[Collected data entries]

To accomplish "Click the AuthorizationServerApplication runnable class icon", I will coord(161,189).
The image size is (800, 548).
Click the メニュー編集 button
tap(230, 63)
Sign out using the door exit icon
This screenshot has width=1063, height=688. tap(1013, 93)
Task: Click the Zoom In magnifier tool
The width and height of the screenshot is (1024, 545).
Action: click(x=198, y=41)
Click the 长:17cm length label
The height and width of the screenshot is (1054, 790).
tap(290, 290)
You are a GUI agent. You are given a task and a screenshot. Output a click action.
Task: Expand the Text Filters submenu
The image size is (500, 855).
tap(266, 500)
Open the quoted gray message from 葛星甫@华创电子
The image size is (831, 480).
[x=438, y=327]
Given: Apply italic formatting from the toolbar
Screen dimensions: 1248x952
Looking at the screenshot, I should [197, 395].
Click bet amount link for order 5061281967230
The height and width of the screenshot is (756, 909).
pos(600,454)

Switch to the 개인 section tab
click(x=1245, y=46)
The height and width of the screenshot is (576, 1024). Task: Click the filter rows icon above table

§ **Directions**
All of the lines above need to be given again exactly.

§ **Output**
To accomplish "Click the AuthorizationServerApplication runnable class icon", I will coord(161,189).
The image size is (800, 548).
Click the メニュー編集 button
tap(230, 63)
Sign out using the door exit icon
This screenshot has width=1063, height=688. tap(1013, 93)
Task: Click the Zoom In magnifier tool
The width and height of the screenshot is (1024, 545).
Action: click(x=198, y=41)
Click the 长:17cm length label
The height and width of the screenshot is (1054, 790).
tap(290, 290)
You are a GUI agent. You are given a task and a screenshot. Output a click action.
Task: Expand the Text Filters submenu
The image size is (500, 855).
tap(266, 500)
Open the quoted gray message from 葛星甫@华创电子
The image size is (831, 480).
[x=438, y=327]
Given: Apply italic formatting from the toolbar
Screen dimensions: 1248x952
Looking at the screenshot, I should [197, 395].
Click bet amount link for order 5061281967230
The height and width of the screenshot is (756, 909).
pos(600,454)

Switch to the 개인 section tab
click(x=1245, y=46)
The height and width of the screenshot is (576, 1024). Task: Click the filter rows icon above table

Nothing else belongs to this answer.